Original URL: http://www.theregister.co.uk/2007/08/06/edbd_vs_tdbd/

Evolutionary vs. traditional database design

DBA fights back

By Mark Whitehorn

Posted in Developer, 6th August 2007 09:05 GMT

We recently published an article on the advantages of evolutionary database design (EDBD), a process which has its roots in the agile/extreme programming world. To provide a little balance, some yang for the yin, we asked Mark Whitehorn to comment on the article and give his views on EDBD vs. the more traditional database design approach.

What is traditional database design?

Just as it is clear that there is no consensus about exactly what constitutes agile modelling and eXtreme programming, the same is true of traditional database design (TDBD). Where three traditional designers are gathered together, there you’ll find four views of how best to design databases. However, for the sake of discussion, let’s assume that we are talking about development based on User, Logical and Physical modelling.

Business analysts talk to users (who have the User model located conveniently inside their heads); from these discussions, the analysts develop a Logical model. This is typically an Entity Relationship (ER) model, which can be signed-off by the users. The developers then take this off into a corner and add the geeky, technical stuff (data types, indexes, etc.) which turns the Logical model into a Physical one. Finally, they push a virtual button in the modelling tool and out pops the database schema appropriate for their engine of choice.

If you’re not with us, you’re against us.

One facet of the article under discussion is that it treats traditional database designers somewhat dismissively: ‘data professionals have pretty much missed out on the fundamental ideas and techniques…. They've got a lot of catching up to do.’ and ‘It’s going to be a huge effort to get existing data professionals to recognize and then overcome many of the false assumptions which their “thought leadership” have made over the years.’

While this is guaranteed to cause a glow of schadenfreude-like satisfaction in EDBD devotees, it is also likely to alienate the very people that the article is presumably trying to convert, which I believe is a shame. Any established process like TDBD actively benefits from the occasional challenge to see if it can be improved or should be replaced. Such dialog is not aided by a flame war where the only winners are the sellers of entrenching tools.

The article puts forward the premise that ‘Traditional approaches to database design clearly aren't working out for us’, so let’s start by taking a look at that idea.

Does traditional database design cut it (the mustard, that is)?

I certainly agree that some impressively huge projects have had their share of media attention – no one mention the NHS IT project, for example (oops, too late). Most of us are aware of traditional projects which have gone down so spectacularly that the flames have lit up the sky for miles around.

Even if we look at less illuminating failures there is no doubt that TDBD projects do regularly produce, to quote the original article, ‘tables that have columns that are no longer being used… columns that are being used for several purposes because it was too hard to add new columns … tables with data quality problems’. Indeed, I wouldn’t even try to pretend that this is anything other than a major problem.

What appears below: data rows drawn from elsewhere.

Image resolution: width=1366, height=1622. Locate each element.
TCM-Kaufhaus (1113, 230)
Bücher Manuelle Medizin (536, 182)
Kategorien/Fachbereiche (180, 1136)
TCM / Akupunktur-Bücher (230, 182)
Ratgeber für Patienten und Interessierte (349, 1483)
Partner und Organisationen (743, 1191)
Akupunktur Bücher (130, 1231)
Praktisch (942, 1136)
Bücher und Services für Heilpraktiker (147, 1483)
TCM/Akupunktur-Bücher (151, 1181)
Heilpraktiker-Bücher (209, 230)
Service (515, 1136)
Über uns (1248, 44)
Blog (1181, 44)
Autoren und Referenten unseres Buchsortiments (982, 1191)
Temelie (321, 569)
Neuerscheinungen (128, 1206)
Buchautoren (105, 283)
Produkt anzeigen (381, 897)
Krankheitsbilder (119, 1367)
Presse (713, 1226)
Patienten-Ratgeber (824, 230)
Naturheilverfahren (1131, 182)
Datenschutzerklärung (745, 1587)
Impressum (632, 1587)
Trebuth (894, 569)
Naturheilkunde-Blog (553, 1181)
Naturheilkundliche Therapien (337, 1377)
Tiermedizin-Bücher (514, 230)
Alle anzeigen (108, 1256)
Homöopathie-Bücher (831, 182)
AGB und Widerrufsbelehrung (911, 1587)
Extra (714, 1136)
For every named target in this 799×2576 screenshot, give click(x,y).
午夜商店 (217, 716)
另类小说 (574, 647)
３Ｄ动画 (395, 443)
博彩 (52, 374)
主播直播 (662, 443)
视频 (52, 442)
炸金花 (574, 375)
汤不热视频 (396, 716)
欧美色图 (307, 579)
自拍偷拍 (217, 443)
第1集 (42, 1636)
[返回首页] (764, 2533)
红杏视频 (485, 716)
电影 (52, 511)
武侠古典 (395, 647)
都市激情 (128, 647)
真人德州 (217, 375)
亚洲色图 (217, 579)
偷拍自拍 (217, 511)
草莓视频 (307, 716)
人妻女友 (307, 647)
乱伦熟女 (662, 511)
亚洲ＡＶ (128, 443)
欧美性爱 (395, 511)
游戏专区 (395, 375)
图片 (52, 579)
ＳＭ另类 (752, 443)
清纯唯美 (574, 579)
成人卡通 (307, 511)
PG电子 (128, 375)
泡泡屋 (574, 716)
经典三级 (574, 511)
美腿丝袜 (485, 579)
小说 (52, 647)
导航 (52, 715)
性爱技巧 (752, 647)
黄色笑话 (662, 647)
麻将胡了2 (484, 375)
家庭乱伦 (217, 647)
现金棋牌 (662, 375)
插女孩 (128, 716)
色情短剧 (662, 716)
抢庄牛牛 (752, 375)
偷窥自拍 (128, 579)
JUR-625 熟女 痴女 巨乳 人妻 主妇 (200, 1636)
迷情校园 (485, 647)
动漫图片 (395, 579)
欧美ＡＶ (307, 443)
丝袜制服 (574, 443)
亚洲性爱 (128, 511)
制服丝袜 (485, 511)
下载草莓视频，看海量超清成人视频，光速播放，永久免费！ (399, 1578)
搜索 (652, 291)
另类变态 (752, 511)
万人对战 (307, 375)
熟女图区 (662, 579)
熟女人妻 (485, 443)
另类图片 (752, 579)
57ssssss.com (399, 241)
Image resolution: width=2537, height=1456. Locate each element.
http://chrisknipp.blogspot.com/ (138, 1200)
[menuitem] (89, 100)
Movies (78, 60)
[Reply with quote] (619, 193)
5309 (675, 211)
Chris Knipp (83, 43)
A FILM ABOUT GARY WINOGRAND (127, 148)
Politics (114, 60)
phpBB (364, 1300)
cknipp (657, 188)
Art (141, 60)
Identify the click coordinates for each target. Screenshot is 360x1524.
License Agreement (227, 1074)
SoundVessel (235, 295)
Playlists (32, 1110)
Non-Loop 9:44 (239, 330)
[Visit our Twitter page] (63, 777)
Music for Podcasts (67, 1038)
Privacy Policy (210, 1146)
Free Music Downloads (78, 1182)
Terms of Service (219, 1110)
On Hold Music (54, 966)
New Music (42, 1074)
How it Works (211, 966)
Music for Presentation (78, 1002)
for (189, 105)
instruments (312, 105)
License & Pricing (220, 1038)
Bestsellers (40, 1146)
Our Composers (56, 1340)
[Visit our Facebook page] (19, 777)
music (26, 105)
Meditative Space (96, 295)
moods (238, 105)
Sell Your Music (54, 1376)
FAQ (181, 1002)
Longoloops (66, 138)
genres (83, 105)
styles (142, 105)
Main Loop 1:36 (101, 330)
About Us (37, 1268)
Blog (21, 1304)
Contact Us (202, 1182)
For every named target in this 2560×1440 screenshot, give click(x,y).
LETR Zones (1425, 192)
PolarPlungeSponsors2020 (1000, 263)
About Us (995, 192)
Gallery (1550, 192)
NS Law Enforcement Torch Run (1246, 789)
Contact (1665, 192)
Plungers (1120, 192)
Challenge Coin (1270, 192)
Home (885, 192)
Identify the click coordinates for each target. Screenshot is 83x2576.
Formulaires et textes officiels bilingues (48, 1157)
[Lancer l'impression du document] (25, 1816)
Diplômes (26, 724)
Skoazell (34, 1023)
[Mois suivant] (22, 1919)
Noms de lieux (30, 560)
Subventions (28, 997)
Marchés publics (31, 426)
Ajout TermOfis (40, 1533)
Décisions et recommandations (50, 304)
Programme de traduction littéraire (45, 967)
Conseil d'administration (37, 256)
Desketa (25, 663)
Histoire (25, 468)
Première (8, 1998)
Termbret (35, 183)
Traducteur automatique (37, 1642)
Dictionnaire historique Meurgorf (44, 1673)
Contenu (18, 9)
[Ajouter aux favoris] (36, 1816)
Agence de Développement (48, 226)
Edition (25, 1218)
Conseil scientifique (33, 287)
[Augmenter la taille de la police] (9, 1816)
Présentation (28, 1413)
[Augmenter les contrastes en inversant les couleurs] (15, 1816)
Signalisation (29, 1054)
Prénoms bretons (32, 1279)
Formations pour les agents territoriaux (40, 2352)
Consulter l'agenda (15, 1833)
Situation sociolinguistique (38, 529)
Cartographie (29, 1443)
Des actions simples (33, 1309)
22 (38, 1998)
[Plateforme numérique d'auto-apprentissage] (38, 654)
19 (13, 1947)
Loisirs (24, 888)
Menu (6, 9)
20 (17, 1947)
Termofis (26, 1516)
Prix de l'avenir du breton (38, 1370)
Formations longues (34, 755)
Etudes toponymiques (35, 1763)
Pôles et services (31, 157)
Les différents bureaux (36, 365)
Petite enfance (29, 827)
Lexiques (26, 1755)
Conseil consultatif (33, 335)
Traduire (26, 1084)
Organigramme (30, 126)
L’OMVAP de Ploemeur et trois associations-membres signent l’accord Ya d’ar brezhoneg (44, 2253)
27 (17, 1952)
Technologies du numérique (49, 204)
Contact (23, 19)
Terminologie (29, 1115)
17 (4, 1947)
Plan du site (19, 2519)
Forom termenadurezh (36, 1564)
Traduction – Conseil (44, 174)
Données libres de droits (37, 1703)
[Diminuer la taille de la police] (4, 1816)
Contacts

Oh, so that’s it, Mark; you accept that the TDBD process is flawed then? Well, no. The EDBD argument at this point appears to be “We see a great number of bad databases, therefore the design process is flawed, and therefore we must change it.” The problem is here is the non-sequitur between the first two clauses.

Consider the following argument “We see a great number of road accidents, therefore the rule set governing driving is flawed, therefore we must change it.” In fact the majority of accidents occur when people implement the rule set badly. The rule set says don’t drink and drive, but people do. People break the speed limit; they jump the lights and so on. So the accidents we observe tell us nothing about how good (or bad) the rules are.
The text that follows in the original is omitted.